Extract all lines in the data that contain the word "with".

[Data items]
+ + + + + + +
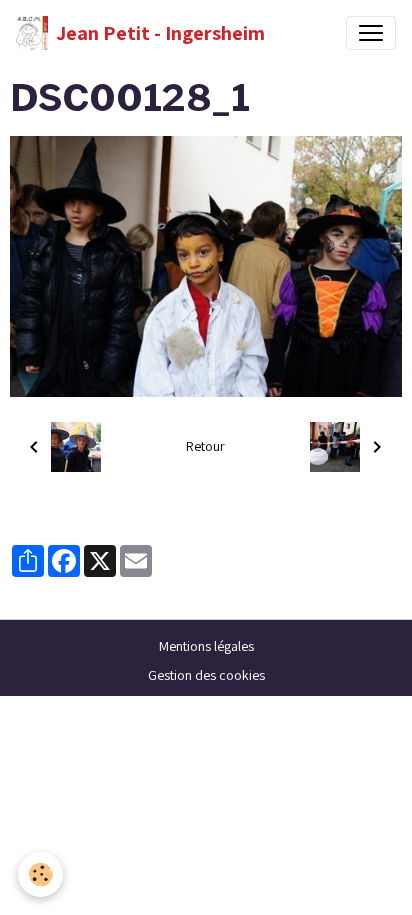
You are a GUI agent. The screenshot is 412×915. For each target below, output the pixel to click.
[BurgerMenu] (371, 33)
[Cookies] (40, 874)
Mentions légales (206, 646)
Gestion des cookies (206, 675)
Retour (205, 446)
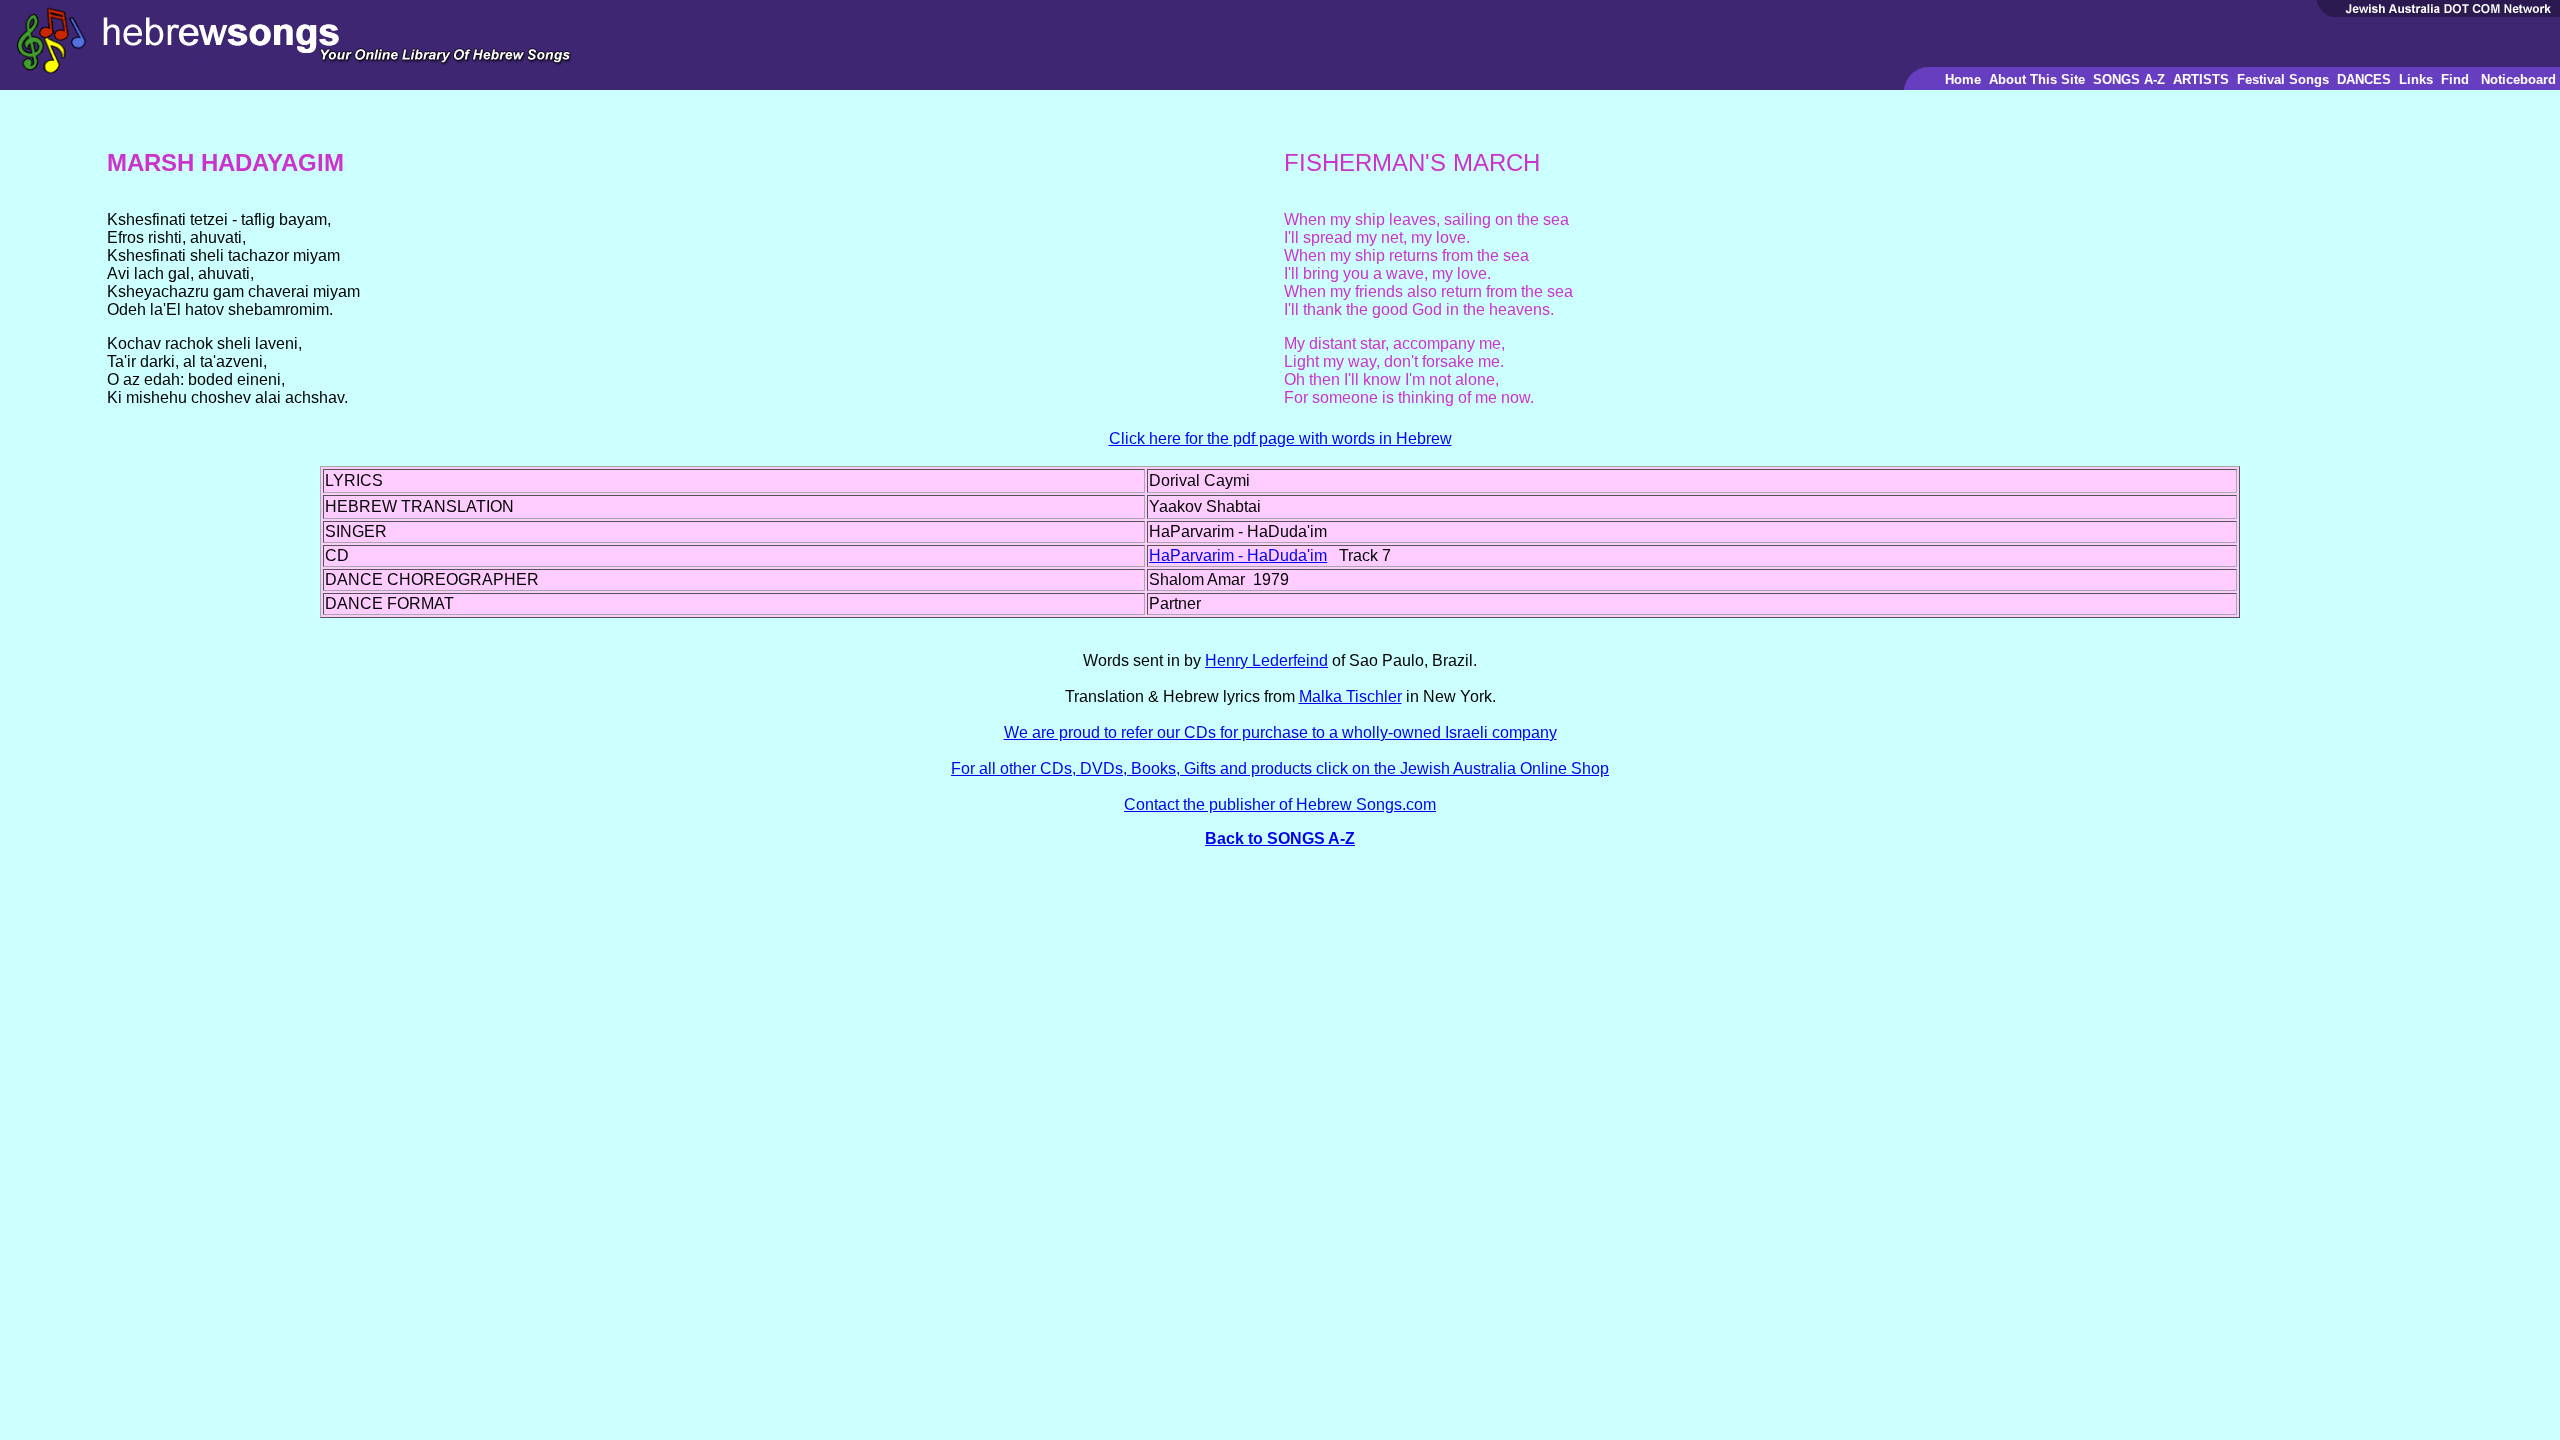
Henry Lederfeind (1266, 660)
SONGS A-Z (2129, 79)
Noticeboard (2518, 79)
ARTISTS (2201, 79)
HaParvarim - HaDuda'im (1238, 555)
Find (2455, 79)
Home (1963, 79)
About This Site (2037, 79)
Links (2416, 79)
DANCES (2364, 79)
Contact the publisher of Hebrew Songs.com (1280, 804)
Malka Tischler (1350, 696)
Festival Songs (2283, 79)
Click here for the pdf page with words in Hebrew (1280, 438)
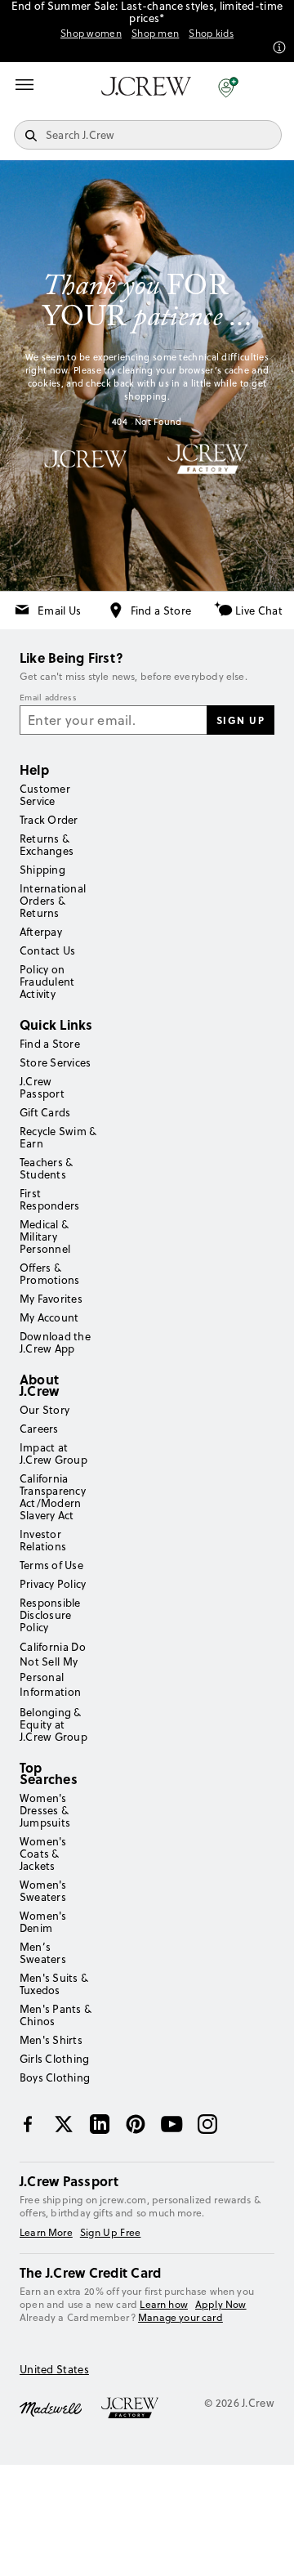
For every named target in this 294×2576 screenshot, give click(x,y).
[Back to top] (265, 2547)
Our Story (44, 1409)
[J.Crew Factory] (138, 2408)
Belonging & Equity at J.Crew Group (53, 1724)
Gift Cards (45, 1112)
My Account (49, 1317)
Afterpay (41, 931)
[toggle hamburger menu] (24, 85)
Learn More (46, 2232)
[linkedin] (100, 2124)
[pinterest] (136, 2124)
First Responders (49, 1199)
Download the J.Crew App (55, 1342)
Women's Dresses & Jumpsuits (45, 1810)
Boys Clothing (55, 2077)
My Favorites (51, 1298)
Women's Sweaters (43, 1890)
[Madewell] (51, 2408)
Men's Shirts (51, 2040)
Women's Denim (43, 1921)
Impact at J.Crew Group (53, 1453)
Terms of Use (51, 1565)
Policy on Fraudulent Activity (47, 981)
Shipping (42, 869)
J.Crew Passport (42, 1087)
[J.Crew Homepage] (146, 86)
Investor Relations (43, 1540)
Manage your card (180, 2317)
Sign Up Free (110, 2232)
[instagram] (207, 2124)
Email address (48, 698)
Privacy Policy (53, 1583)
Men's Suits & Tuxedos (54, 1983)
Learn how (164, 2304)
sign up (240, 720)
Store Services (55, 1062)
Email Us (59, 610)
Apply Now (221, 2304)
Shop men (155, 33)
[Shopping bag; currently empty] (273, 87)
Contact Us (47, 950)
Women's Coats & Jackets (43, 1853)
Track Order (49, 819)
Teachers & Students (46, 1168)
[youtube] (171, 2124)
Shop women (91, 33)
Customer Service (45, 794)
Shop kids (211, 33)
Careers (39, 1428)
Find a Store (161, 610)
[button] (228, 86)
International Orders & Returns (53, 900)
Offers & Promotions (49, 1273)
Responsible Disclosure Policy (50, 1615)
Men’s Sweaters (43, 1952)
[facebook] (28, 2124)
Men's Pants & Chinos (55, 2014)
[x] (64, 2124)
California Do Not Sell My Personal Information (53, 1669)
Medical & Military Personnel (45, 1236)
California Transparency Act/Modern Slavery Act (53, 1497)
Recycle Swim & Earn (58, 1137)
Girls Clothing (54, 2058)
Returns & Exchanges (47, 844)
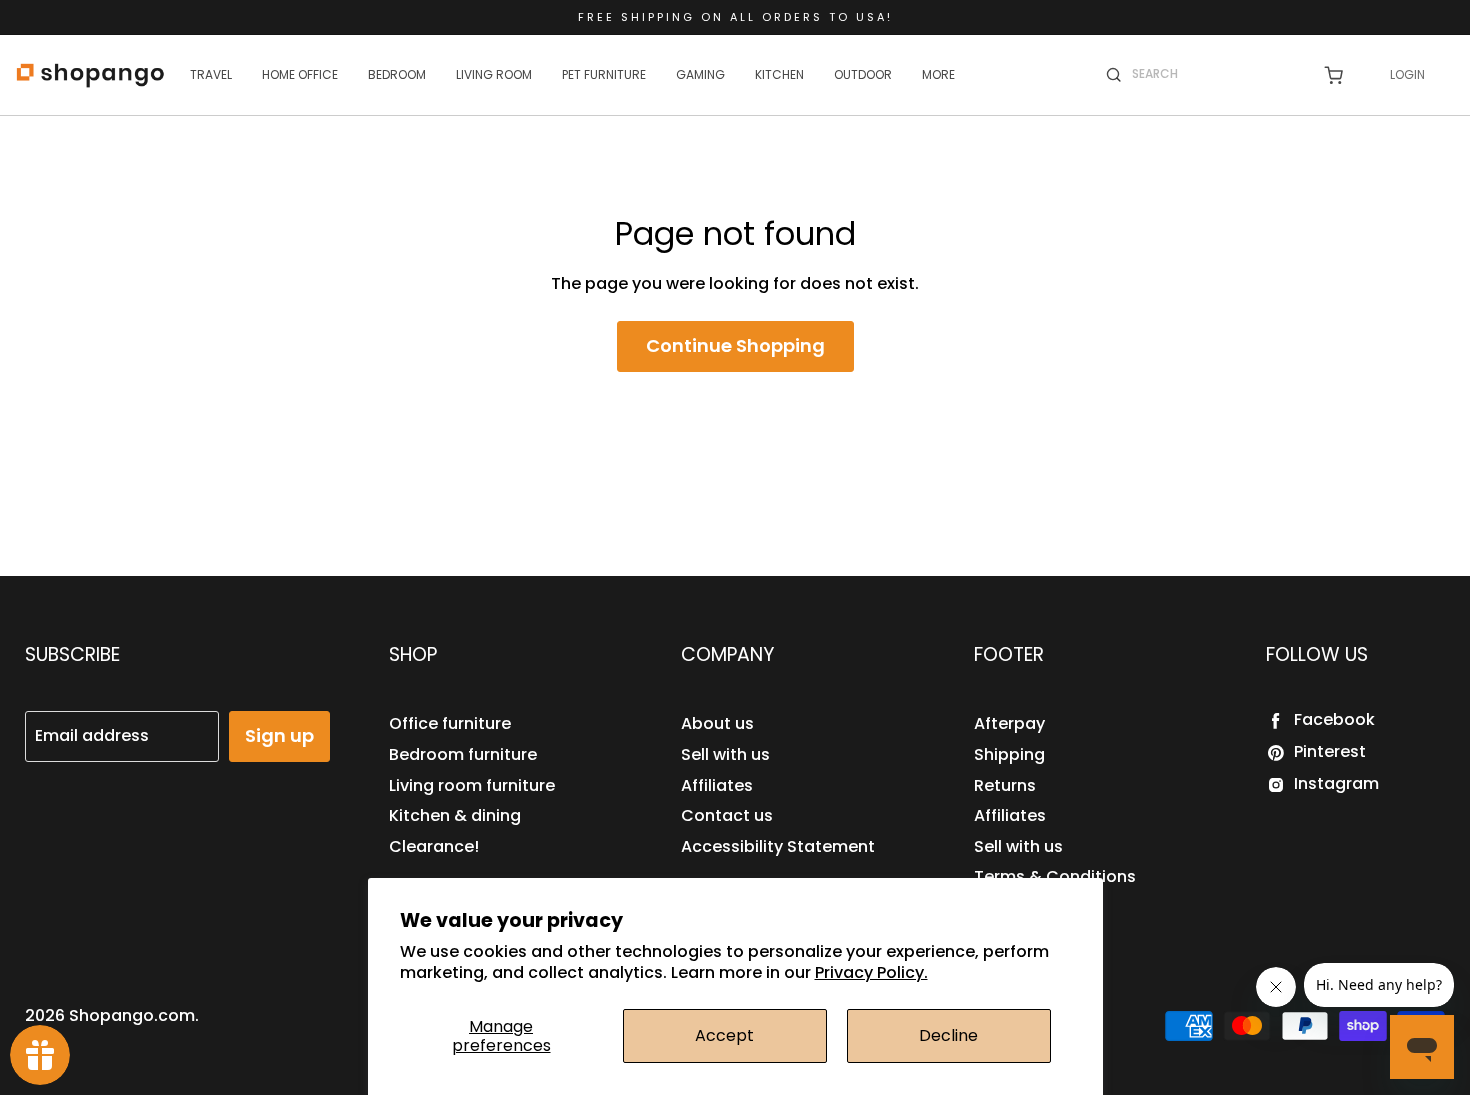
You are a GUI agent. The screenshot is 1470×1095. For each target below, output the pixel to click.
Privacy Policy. (871, 972)
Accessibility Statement (778, 846)
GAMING (700, 74)
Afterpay (1009, 723)
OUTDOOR (863, 74)
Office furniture (450, 723)
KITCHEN (779, 74)
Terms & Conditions (1055, 876)
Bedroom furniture (463, 754)
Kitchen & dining (455, 815)
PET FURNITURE (604, 74)
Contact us (727, 815)
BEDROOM (397, 74)
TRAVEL (211, 74)
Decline (948, 1035)
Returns (1005, 785)
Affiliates (717, 785)
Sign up (279, 735)
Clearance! (434, 846)
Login (1407, 74)
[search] (1214, 74)
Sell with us (725, 754)
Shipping (1009, 754)
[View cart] (1333, 75)
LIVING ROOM (494, 74)
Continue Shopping (735, 345)
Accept (724, 1035)
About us (717, 723)
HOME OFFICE (300, 74)
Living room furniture (472, 785)
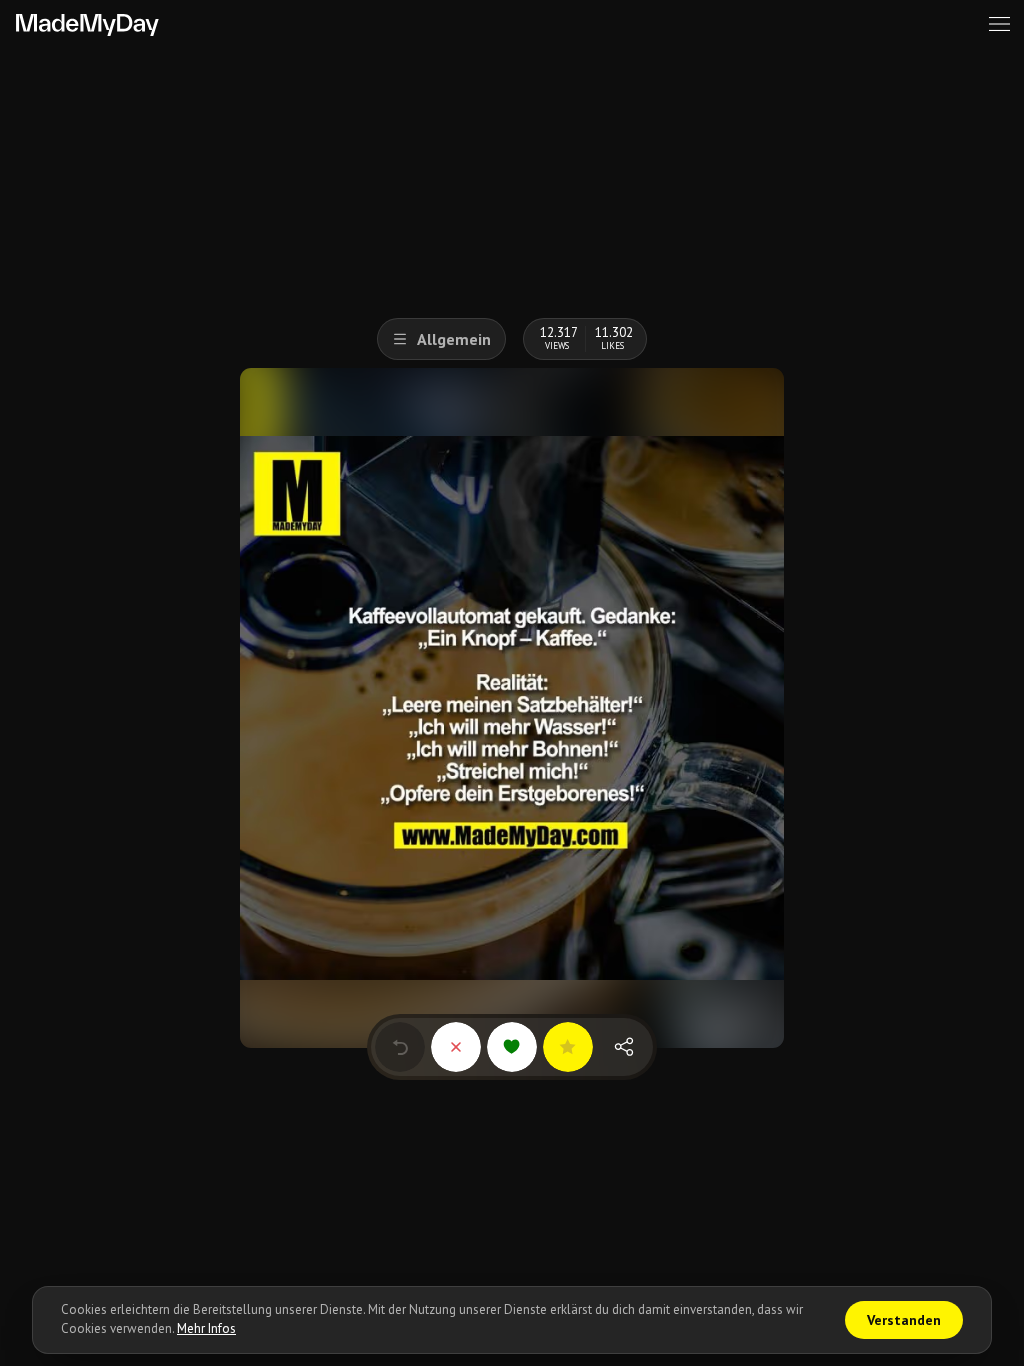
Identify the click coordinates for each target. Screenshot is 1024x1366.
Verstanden (904, 1320)
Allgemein (454, 339)
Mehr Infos (206, 1328)
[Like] (512, 1047)
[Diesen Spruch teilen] (624, 1047)
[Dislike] (456, 1047)
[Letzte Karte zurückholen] (400, 1047)
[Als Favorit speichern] (568, 1047)
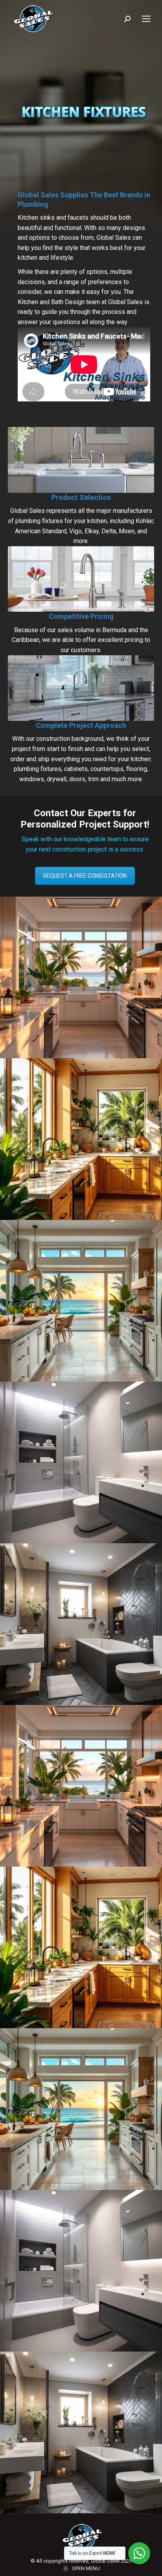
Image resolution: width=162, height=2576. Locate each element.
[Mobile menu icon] (146, 19)
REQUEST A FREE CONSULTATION (85, 876)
+ + + + + + +
● ANSWER BOX
Click here for the pdf page with words in Hebrew (1280, 438)
Sell with us (725, 754)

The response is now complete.